Firstly, logarithmic scales. They have their place, and it’s not morning news channels. Yet the mass media consistently portray COVID-19 insight through logarithmic graphs.

Logarithmic scales are used all the time but you probably don’t even notice it. That’s intentional. Log scales are really useful for illustrating trends but they sorely misrepresent the magnitude of a situation. Have a look at the difference between these two charts showing exactly the same data.

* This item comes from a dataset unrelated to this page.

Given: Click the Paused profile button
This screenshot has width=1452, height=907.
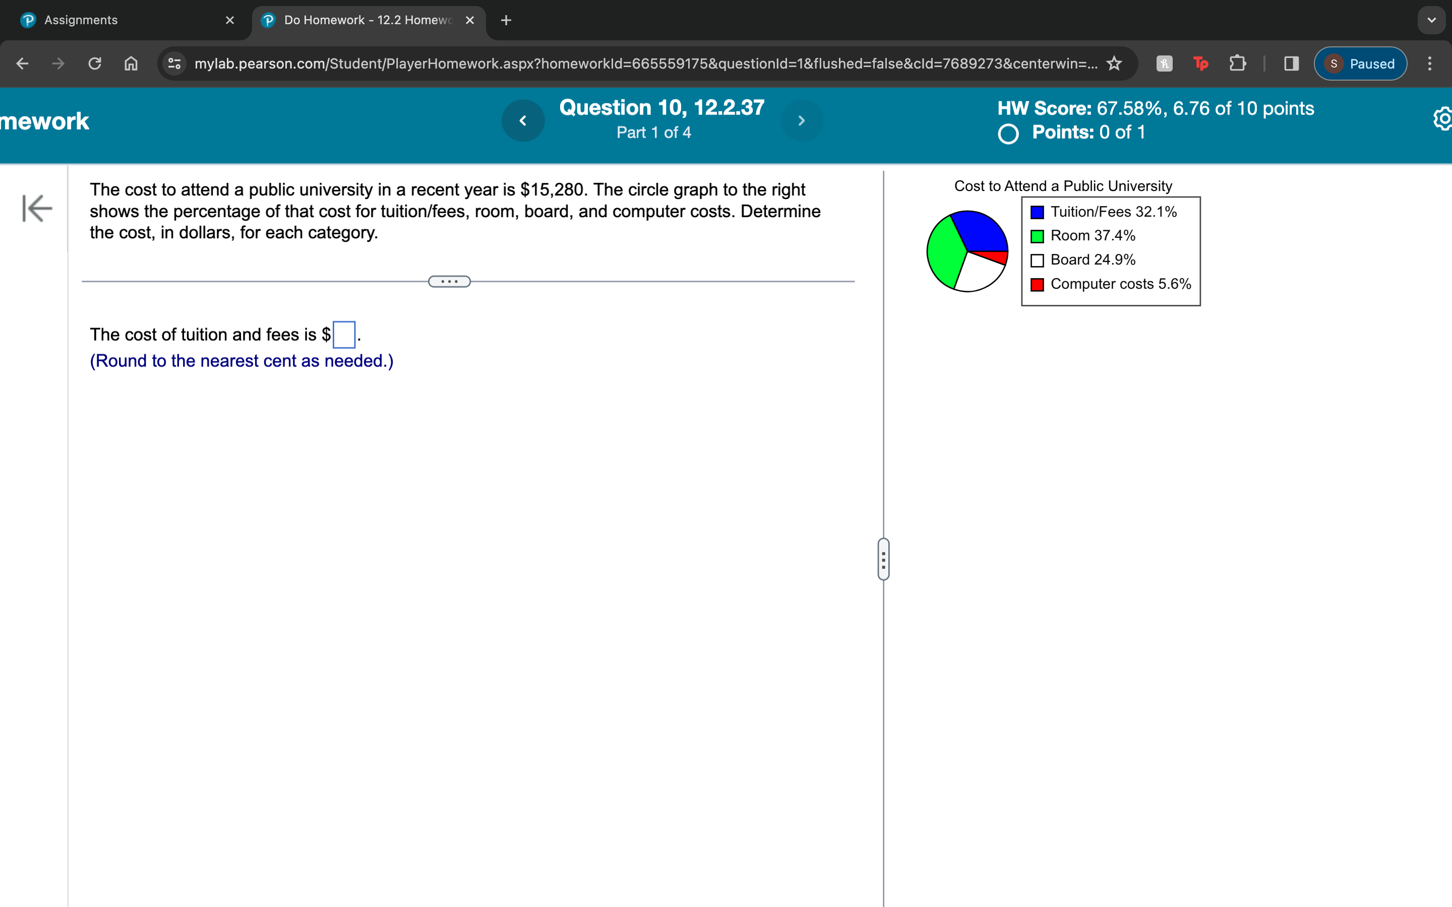Looking at the screenshot, I should [1360, 64].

Secondly, let’s talk about projections. Predictions about the future made by machine learning algorithms should always acknowledge their uncertainty, which they rarely ever do in the media. Statistical models can do a good job at predicting the future but even the most cutting edge AI is not able to predict anything with 100% certainty. We should know with how much confidence we can believe any analyst’s predictions. For example, there was an instance of a US company predicting 66K UK deaths but that fell to 37K just three days later.

Misinformation is for the express and nefarious purpose of telling the story you want to tell regardless of what the data around you is saying. 

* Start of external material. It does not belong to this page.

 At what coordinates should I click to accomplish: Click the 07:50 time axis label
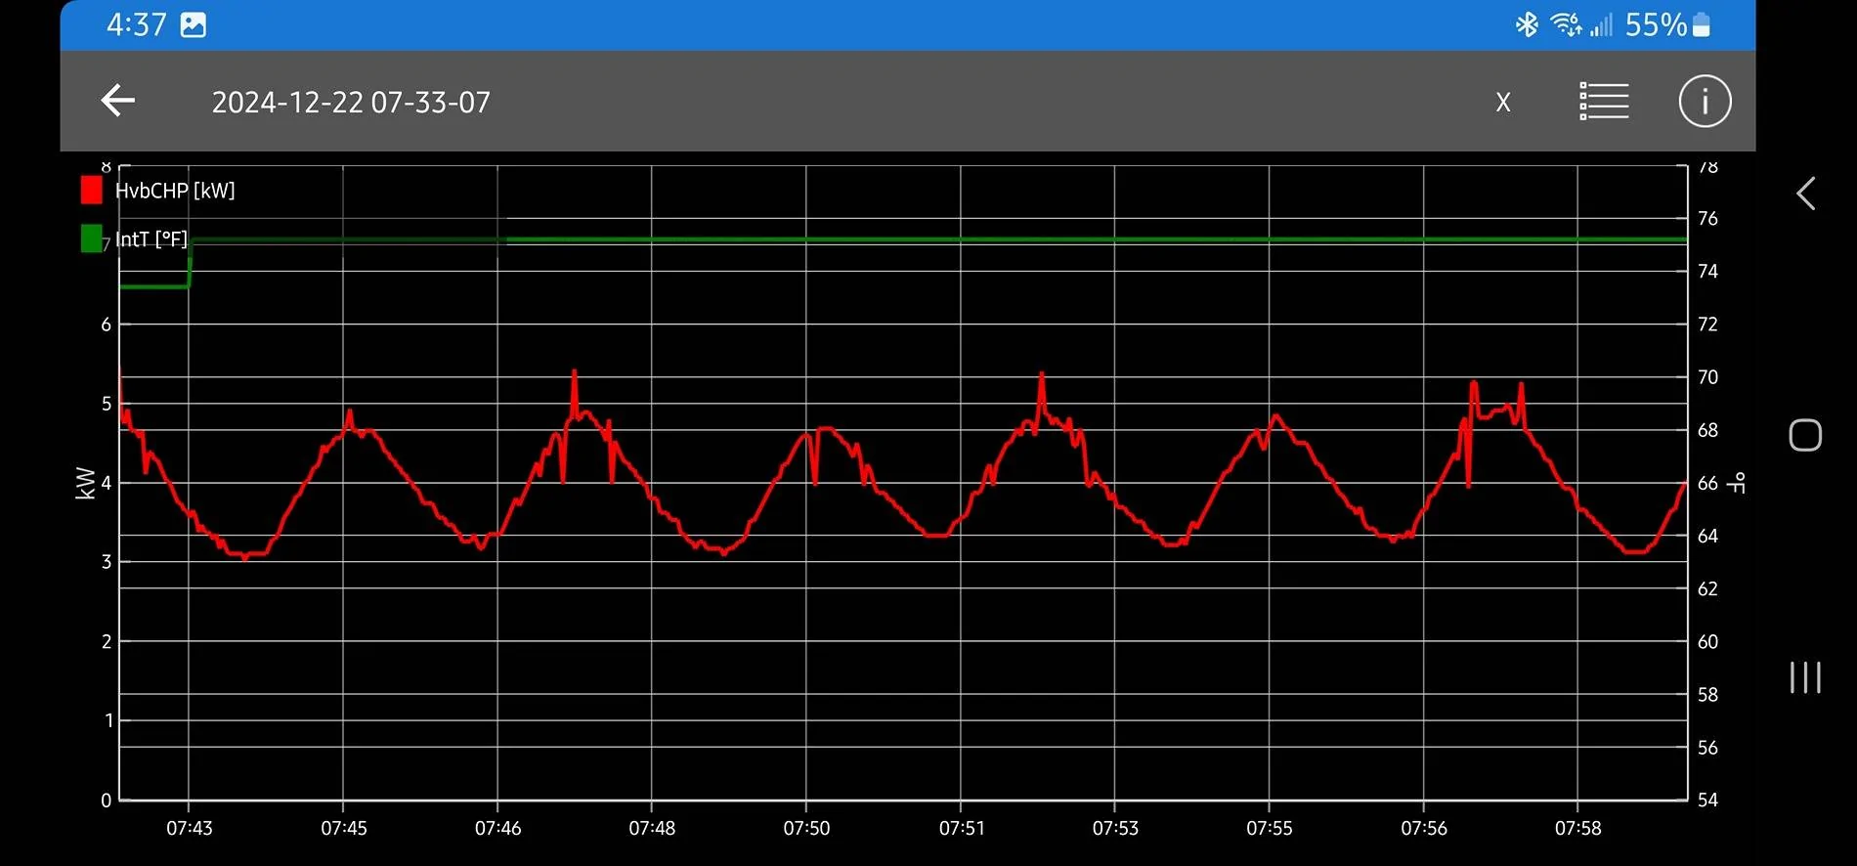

Back to my favourite Wikipedia page. If you scroll further down the page you’ll find something amazing.

If this is true then Resident Evil is real and that is both terrifying and amazing.

Lesson 4: We can disarm data.

Screenshots of news articles about COVID-19 showing data collaboration.
Google News

When data becomes less dangerous is when more people have eyes on it and everybody is allowed to see it and interrogate it. This is when it becomes open source.

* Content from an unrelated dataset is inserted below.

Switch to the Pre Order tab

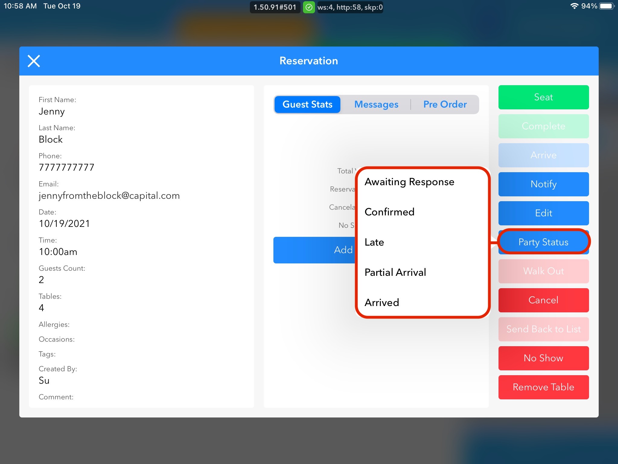[x=445, y=105]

Data from various sources that we thought would never mesh is being stitched together to tell a rich data story. We’re seeing a lot more collaboration between big tech players like Apple and Google, and National Statistics offices. We’re seeing work between the United Nations Statistics Division (UNSD) to share knowledge between national statistics offices  to ensure that decision makers have the data they need to defeat the virus.

We’ve even seen Google and Apple working together to develop a contact-tracing mobile app. That is like when Undertaker and Kane put their differences aside to team up as the Brothers of Destruction to win the Tag Team championship, except not as awesome.

So cool.
WWE (WWF back then)

This open sourcing of data has shown the added benefit of revealing weaknesses in our global data infrastructure, maybe things we never really thought about before. For example, digital gaps in nursing homes in the UK.

Lesson 5: A new data dawn

A lot of data being stitched together but will it always be a good thing? How will this affect policy making in the future, in a post-COVID society? What might the next pandemic look like? With the fusion of big tech and state surveillance, will we see a shift in surveillance operations? People should hold governments accountable for their partnerships with big for-profit tech companies, such as the data they get from mobile phones (e.g. GPS).

This concern is not too distant from how the public’s perception of the privacy of their data and how it was being mined for marketing purposes sparked the GDPR saga. It all comes back to responsible data use. It is very cool how all this data is being exposed, analysed and spoken about in the public domain but it’s more important to make sure we’re using it in the right way and doing the right thing.

To Close Out…

In summary:

  1. Be agile in response to fluid insight
  2. More attention is being paid to data
  3. Never accept a statistic at face value especially if you saw it on the news
  4. Data becomes more sturdy and more reliable when it’s fully transparent
  5. We have a responsibility to hold government and institutions accountable for our personal data

To make conclusions from data we need to really know data and be able to change as it changes. More eyes are on data than ever before, which means data has more power and that makes it more dangerous. But we have the power to disarm it by sharing and being open. We’re sitting on the brink of a new data dawn; how we hold institutions accountable and how mindful we are of it will play a large part in the role of data in our lives.